# [GOAL OF THE EXERCISE]
Write out exactly the lines from the first line of the records below through the line that contains "Task: Check the Facturas permission box", and stop there.
◇ ◇ ◇ ◇ ◇
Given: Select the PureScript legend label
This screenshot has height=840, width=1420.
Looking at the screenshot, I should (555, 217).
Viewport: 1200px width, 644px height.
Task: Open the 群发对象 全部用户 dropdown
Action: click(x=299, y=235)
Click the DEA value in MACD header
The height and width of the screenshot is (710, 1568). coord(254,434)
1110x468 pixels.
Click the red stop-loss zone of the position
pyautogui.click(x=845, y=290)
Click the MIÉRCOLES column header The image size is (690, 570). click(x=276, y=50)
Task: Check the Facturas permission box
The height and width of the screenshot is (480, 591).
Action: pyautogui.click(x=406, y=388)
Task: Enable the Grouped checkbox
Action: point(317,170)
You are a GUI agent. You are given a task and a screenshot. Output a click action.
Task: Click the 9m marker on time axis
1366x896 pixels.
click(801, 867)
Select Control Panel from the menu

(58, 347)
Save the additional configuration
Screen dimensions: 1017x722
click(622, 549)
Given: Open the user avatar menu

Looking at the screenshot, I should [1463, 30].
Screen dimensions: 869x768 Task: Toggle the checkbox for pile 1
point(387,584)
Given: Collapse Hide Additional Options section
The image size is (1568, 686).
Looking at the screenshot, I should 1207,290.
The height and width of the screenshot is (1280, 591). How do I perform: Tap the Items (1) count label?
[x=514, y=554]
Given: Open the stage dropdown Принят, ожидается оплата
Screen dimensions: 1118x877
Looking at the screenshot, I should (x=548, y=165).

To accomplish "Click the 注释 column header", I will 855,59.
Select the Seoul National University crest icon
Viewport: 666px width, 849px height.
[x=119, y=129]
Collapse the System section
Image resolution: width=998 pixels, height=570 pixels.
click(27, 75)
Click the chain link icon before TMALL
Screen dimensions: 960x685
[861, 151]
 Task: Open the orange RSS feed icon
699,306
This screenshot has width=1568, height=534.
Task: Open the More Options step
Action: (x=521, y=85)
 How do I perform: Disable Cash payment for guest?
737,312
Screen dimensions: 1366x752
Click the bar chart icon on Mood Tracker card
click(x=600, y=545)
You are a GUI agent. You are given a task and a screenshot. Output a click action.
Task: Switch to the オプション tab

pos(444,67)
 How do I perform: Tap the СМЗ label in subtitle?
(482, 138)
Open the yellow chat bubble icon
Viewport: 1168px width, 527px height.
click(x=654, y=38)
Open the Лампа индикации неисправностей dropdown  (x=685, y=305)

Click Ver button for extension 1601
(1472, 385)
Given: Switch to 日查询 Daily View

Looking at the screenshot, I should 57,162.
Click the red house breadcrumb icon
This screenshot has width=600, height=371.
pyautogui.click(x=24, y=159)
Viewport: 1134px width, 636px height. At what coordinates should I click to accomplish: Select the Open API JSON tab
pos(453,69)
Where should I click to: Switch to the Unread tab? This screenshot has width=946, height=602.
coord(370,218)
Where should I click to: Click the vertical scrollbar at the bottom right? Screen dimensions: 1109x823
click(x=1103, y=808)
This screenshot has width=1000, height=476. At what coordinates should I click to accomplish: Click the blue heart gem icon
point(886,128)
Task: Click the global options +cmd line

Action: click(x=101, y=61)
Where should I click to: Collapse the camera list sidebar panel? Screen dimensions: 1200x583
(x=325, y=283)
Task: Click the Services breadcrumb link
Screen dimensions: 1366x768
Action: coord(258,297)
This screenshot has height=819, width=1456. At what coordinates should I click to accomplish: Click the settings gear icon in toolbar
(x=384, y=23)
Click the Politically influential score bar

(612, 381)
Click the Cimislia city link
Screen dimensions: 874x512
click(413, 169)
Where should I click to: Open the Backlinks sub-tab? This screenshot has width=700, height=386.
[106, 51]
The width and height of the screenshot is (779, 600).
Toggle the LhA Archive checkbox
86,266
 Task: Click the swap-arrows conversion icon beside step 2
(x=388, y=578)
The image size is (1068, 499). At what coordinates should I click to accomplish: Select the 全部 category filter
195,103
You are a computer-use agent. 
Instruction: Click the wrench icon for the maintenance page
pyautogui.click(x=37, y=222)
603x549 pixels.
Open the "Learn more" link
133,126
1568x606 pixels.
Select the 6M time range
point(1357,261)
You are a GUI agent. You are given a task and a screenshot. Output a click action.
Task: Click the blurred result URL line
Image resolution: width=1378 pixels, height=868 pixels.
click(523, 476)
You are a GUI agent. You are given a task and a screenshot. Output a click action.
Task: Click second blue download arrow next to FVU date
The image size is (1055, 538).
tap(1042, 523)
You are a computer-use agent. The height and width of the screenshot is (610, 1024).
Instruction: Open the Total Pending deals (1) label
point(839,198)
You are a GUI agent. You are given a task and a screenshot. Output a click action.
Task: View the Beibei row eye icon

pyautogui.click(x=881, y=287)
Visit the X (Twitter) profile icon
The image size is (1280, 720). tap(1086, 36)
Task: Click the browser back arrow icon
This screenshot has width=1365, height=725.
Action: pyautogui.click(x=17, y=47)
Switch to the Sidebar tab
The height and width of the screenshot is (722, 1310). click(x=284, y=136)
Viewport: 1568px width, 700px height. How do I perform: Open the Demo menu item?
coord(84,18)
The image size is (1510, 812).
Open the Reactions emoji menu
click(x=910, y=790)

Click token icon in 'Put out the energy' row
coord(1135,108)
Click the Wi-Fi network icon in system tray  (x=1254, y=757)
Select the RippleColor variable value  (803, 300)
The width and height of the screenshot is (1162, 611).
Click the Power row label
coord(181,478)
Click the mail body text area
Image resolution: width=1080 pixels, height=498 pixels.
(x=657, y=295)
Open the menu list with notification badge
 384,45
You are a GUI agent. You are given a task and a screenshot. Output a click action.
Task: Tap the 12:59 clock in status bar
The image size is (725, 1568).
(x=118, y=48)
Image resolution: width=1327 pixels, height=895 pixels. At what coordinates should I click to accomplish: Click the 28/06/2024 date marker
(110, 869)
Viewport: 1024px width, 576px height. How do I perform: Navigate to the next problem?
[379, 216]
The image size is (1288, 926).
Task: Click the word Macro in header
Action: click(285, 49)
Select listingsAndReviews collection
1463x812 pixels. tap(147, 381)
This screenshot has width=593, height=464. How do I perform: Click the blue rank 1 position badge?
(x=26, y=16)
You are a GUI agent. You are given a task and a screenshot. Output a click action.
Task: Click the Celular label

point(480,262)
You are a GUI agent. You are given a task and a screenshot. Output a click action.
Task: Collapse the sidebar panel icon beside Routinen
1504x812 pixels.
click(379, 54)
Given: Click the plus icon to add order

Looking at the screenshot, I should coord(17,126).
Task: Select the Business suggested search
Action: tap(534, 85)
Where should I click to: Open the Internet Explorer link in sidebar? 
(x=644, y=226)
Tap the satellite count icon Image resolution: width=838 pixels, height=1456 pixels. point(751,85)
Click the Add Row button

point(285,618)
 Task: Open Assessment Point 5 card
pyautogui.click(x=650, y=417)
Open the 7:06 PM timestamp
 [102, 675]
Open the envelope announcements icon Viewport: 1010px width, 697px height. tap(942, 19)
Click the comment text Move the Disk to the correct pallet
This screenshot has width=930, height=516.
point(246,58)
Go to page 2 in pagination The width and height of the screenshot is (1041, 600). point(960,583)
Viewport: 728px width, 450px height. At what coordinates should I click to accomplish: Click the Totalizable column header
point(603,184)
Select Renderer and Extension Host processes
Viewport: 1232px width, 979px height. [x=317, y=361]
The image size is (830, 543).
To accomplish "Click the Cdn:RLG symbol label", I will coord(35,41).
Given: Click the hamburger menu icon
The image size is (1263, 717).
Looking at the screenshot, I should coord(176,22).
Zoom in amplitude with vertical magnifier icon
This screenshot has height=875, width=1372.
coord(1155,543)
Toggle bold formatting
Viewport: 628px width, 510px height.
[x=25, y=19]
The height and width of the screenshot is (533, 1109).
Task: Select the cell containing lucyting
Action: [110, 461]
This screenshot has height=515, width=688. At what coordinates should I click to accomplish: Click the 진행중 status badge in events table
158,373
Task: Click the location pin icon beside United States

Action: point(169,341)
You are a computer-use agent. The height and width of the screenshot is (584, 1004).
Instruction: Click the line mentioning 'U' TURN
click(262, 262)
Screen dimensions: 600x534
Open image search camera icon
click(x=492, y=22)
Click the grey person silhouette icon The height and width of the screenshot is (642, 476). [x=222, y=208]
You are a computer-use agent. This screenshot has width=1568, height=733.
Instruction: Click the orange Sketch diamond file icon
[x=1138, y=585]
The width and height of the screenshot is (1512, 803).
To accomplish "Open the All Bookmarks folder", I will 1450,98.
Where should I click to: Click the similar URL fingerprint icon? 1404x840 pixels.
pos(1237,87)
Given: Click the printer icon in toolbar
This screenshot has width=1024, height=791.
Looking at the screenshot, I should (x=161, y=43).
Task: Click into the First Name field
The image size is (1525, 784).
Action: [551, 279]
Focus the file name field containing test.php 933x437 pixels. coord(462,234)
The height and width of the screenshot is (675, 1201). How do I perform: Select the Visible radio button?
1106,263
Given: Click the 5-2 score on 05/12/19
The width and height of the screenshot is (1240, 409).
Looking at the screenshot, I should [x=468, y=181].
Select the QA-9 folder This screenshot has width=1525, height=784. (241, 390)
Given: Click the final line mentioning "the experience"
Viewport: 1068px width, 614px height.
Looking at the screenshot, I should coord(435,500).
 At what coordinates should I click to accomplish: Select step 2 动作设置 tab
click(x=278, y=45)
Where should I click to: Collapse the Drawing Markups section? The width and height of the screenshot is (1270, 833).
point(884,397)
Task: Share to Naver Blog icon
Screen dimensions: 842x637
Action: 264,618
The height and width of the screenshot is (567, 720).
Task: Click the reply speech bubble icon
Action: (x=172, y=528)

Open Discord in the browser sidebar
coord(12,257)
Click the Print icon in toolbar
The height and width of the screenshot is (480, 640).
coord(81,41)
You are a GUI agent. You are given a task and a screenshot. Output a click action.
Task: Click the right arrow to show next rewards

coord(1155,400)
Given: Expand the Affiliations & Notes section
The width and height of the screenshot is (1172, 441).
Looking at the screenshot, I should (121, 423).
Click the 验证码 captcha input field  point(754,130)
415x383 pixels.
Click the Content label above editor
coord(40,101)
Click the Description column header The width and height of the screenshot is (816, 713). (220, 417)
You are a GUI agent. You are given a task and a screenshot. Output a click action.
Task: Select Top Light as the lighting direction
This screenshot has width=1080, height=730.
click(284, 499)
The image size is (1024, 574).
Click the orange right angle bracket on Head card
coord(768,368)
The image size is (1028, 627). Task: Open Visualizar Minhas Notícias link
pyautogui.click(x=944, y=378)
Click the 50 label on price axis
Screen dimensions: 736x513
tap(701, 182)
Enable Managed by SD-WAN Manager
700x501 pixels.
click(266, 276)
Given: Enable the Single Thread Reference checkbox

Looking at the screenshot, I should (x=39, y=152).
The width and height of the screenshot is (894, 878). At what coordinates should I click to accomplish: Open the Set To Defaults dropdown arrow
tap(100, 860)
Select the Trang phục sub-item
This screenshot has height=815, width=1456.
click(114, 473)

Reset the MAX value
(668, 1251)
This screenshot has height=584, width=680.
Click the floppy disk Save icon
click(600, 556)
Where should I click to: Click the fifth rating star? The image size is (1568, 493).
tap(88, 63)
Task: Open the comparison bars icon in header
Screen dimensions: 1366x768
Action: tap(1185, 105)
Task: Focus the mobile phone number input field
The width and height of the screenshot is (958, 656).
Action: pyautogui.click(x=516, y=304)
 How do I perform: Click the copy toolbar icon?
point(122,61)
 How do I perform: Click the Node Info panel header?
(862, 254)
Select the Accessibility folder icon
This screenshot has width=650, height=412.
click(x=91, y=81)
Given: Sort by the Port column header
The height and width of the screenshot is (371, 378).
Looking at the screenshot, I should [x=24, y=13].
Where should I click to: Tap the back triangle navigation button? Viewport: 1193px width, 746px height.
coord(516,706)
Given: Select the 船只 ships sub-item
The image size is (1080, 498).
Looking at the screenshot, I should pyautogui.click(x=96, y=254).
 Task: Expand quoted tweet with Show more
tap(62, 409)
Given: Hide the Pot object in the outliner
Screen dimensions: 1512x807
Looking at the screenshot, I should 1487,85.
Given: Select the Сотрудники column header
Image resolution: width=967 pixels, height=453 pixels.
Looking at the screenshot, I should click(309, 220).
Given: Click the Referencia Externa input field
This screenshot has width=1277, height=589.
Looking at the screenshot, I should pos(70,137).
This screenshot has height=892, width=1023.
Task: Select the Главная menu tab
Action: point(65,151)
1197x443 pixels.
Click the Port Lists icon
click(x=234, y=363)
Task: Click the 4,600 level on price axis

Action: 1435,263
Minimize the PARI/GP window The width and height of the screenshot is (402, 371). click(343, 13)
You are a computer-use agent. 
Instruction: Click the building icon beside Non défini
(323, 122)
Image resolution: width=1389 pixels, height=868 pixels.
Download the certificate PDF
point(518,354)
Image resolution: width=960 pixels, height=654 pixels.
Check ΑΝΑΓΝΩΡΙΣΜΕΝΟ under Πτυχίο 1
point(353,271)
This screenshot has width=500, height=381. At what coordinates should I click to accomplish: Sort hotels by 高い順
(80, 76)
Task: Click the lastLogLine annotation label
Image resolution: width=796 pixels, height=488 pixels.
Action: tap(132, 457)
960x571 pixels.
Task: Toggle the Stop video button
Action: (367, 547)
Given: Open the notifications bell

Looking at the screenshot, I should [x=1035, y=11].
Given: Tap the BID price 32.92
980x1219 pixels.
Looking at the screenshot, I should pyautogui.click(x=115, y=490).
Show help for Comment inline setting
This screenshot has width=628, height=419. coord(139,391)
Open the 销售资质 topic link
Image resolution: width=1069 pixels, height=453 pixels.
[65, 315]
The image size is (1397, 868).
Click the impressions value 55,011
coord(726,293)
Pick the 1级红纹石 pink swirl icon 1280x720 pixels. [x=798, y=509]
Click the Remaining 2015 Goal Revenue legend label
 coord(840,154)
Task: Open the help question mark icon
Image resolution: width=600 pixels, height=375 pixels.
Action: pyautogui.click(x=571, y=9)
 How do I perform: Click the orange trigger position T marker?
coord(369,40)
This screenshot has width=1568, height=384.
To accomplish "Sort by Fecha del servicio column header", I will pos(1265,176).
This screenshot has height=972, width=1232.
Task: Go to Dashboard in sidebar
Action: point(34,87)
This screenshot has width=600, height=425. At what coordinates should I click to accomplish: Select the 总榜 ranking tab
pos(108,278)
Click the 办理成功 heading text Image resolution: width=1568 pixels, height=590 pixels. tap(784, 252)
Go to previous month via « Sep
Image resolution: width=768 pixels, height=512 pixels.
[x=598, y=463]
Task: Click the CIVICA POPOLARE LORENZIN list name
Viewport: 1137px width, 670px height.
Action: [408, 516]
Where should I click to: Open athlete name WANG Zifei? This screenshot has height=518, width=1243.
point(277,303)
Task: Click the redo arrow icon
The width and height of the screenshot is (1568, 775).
◇ ◇ ◇ ◇ ◇
# [WRITTEN SOLUTION]
Given: Select the PureScript legend label
This screenshot has height=840, width=1420.
Looking at the screenshot, I should (555, 217).
Viewport: 1200px width, 644px height.
Task: Open the 群发对象 全部用户 dropdown
Action: click(x=299, y=235)
Click the DEA value in MACD header
The height and width of the screenshot is (710, 1568). coord(254,434)
1110x468 pixels.
Click the red stop-loss zone of the position
pyautogui.click(x=845, y=290)
Click the MIÉRCOLES column header The image size is (690, 570). click(x=276, y=50)
Task: Check the Facturas permission box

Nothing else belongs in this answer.